*PROMPT*: The answer must be one number: how many lines below contain the word "button".

[Source records]
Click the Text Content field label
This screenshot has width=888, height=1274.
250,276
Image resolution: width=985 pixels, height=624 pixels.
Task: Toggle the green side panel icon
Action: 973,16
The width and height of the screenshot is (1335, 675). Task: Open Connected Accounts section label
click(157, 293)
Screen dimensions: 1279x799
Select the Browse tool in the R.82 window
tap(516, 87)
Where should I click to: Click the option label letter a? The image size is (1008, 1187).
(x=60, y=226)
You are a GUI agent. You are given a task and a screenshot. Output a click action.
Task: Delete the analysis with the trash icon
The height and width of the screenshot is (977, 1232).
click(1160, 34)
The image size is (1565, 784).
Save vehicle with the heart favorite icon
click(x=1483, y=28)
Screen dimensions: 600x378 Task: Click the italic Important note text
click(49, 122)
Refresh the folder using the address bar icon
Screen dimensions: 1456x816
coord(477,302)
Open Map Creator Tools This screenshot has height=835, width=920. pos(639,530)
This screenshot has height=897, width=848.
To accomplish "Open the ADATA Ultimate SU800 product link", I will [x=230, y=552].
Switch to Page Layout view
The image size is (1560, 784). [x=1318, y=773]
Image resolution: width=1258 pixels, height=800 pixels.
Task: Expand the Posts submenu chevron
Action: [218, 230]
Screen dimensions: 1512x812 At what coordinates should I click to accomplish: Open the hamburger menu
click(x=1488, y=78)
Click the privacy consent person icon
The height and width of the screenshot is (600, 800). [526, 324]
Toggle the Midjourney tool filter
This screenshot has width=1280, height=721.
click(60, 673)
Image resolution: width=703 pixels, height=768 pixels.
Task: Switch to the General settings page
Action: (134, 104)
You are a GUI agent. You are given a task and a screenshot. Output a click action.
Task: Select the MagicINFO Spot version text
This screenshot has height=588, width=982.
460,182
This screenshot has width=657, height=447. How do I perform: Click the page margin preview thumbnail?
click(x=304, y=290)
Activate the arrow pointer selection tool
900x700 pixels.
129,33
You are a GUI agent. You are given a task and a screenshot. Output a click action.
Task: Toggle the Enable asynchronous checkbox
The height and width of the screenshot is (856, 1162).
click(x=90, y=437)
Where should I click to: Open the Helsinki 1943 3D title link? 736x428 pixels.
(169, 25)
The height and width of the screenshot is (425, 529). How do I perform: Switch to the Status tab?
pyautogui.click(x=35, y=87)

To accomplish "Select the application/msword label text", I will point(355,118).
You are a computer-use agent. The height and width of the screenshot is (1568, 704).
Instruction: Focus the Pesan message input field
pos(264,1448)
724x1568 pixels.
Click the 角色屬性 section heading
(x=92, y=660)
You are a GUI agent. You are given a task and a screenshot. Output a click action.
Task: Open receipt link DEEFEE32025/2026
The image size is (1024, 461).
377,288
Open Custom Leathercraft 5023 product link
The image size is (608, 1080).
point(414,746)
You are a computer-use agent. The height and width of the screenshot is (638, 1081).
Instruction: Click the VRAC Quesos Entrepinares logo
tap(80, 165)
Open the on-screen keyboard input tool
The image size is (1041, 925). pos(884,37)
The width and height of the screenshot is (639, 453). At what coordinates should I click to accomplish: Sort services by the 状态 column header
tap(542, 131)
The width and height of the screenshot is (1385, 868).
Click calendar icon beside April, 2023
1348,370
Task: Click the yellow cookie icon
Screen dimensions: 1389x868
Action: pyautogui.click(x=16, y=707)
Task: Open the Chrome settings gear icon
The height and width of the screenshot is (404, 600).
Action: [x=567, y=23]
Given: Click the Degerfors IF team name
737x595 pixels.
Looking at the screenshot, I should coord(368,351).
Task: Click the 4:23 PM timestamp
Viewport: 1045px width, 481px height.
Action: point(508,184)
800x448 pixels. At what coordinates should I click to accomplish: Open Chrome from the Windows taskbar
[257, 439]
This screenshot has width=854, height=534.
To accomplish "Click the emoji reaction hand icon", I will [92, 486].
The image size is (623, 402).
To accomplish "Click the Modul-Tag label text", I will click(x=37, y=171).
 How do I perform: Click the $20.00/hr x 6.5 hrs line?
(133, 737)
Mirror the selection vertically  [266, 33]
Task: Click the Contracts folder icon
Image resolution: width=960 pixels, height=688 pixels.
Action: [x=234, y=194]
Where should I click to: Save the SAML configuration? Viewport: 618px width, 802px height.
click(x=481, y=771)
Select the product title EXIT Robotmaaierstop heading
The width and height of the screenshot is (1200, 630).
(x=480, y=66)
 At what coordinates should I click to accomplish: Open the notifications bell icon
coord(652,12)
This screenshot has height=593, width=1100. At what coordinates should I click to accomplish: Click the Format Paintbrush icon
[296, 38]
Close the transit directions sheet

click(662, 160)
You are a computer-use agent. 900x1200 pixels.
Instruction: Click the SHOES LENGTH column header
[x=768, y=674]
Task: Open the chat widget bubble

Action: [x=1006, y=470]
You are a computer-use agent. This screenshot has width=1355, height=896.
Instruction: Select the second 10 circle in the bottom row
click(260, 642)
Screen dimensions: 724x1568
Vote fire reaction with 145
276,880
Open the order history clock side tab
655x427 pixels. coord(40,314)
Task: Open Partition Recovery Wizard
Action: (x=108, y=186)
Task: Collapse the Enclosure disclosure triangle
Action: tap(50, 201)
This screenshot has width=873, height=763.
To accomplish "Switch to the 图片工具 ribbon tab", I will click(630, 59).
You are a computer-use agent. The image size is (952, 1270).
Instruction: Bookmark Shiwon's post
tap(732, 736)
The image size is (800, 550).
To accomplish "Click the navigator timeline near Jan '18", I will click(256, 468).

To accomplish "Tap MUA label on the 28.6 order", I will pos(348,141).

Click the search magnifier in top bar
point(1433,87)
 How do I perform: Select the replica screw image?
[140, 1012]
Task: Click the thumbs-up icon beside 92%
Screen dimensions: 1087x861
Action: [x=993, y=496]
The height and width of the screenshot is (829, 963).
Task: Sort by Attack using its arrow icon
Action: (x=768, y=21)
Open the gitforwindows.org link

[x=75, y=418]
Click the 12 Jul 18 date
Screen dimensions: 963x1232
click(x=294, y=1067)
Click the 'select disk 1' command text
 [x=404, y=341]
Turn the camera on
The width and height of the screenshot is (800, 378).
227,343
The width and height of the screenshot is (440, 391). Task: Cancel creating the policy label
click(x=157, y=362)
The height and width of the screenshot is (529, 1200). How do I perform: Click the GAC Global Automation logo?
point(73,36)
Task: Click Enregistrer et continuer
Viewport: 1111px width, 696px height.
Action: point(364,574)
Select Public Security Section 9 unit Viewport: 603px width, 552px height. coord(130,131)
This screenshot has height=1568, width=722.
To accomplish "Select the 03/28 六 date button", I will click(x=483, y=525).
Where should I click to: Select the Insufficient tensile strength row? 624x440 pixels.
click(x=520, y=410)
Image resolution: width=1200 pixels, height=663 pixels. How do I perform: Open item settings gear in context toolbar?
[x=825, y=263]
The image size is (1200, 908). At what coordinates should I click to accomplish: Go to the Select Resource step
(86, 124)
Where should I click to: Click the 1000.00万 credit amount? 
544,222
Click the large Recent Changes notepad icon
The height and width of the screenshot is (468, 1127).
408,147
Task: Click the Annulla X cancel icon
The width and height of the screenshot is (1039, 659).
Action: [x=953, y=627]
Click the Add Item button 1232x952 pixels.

*WRITTEN RESPONSE*: 2